# Impact of Handling Perception and Language Barriers on Virologic Response to Daily Subcutaneous Bulevirtide in Hepatitis D

**Authors:** Toni Herta, Christopher Dietz‐Fricke, Münevver Demir, Kathrin Sprinzl, Kai‐Henrik Pfeiffer, Julia M. Grottenthaler, Peter Buggisch, Wolfgang Maximilian Kremer, Florian P. Reiter, Andreas Geier, Christoph Schramm, Uta Merle, Christoph Neumann‐Haefelin, Frank Tacke, Thomas Berg, Heiner Wedemeyer, Katja Deterding, Johannes Wiegand

PMC · DOI: 10.1111/liv.70404 · Liver International · 2025-10-18

## TL;DR

This study examines how language barriers and injection difficulties affect the effectiveness of hepatitis D treatment with bulevirtide.

## Contribution

It identifies language proficiency and injection challenges as factors influencing treatment outcomes in hepatitis D patients.

## Key findings

- Patients with limited language skills reported more difficulties with injection administration.
- Poor injection handling was linked to worse virologic responses and viral breakthrough.
- Good language proficiency was associated with higher satisfaction and better treatment outcomes.

## Abstract

Bulevirtide (BLV) is the only approved therapy for chronic hepatitis D (CHD) and compensated liver disease. Daily subcutaneous injection and the need for refrigeration may pose challenges, especially in patients with limited language proficiency.

Assessment of patient‐reported BLV handling and satisfaction and association with virologic response.

Patients receiving BLV were assessed using a structured questionnaire on injection preparation, administration, refrigeration, adverse effects, and language proficiency. Virologic response was defined as complete (≥ 2 log10 reduction from baseline or HDV RNA undetectable), intermediate (≥ 1 log10 but < 2 log10 reduction), non‐response (< 1 log10 reduction or increase), or breakthrough (> 1 log10 increase after ≥ 2 log10 reduction).

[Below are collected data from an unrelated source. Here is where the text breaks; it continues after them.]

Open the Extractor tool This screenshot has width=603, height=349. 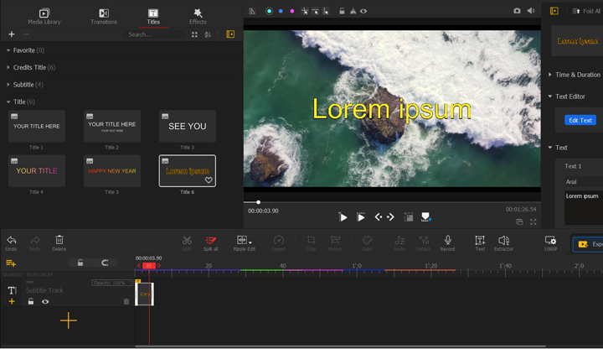point(503,241)
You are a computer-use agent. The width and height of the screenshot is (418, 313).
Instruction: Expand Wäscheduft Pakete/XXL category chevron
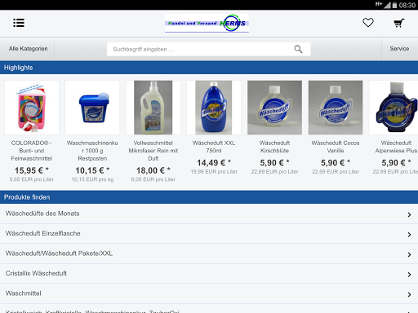[x=409, y=254]
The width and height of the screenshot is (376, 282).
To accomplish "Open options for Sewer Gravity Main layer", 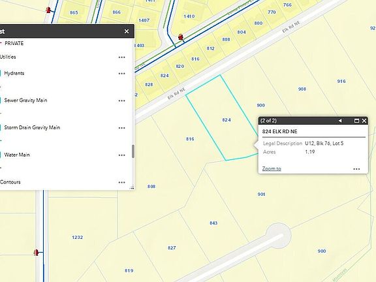I will pos(122,101).
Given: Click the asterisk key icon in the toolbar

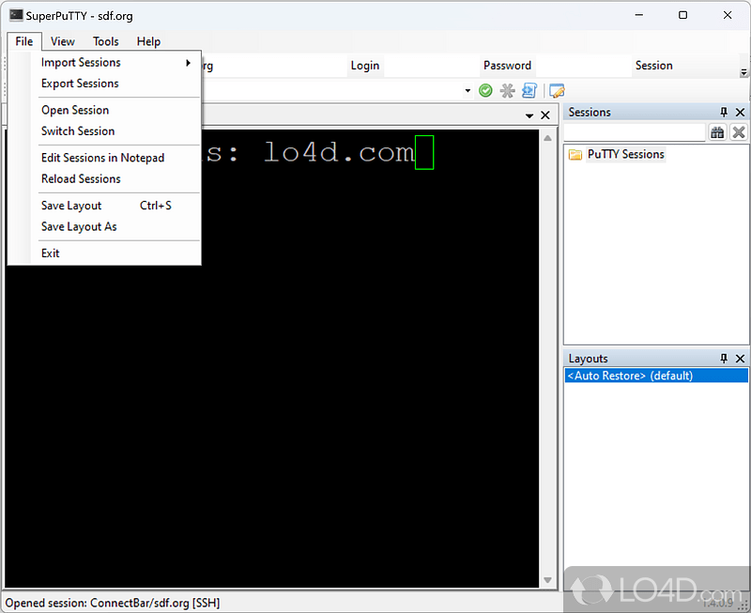Looking at the screenshot, I should [507, 90].
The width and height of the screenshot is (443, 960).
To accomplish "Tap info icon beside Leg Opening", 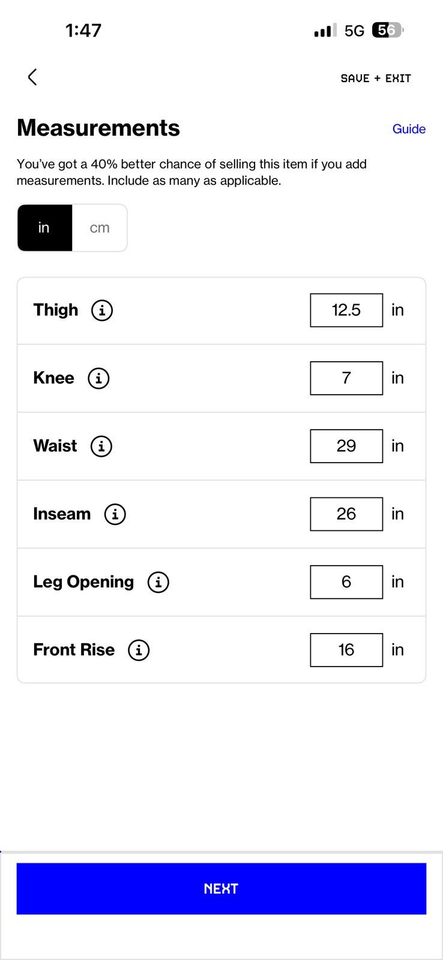I will click(158, 582).
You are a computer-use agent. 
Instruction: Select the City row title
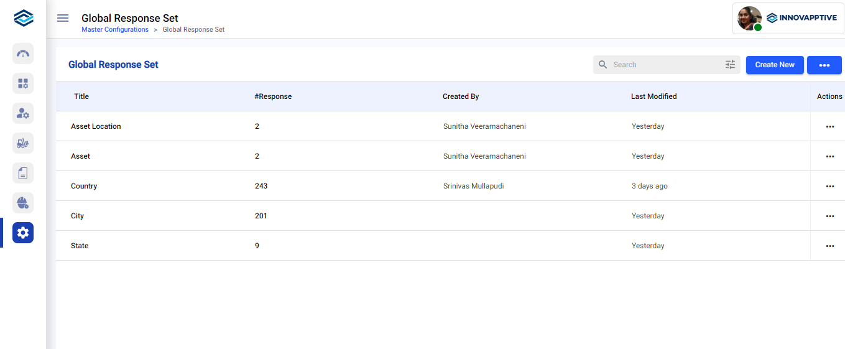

A total of 115 patients from 30 countries were recruited at 12 German centres. German language skills were rated as good, sufficient, poor or absent in 58%, 25% and 17% of cases. Reported difficulties included injection preparation (17%), administration (25%) and refrigeration (27%). Patients without virologic response or with viral breakthrough reported difficulties with injection administration in 56% compared to 17% with intermediate or complete response (p = 0.0002), while no differences were observed regarding preparation or refrigeration. Injection site reactions occurred in 57% of patients. Overall, 82% were satisfied with the practical handling and 94% with the tolerability of BLV. Good language proficiency was associated with greater satisfaction with the practical handling (p = 0.0067), which in turn correlated with virologic response (p = 0.0001).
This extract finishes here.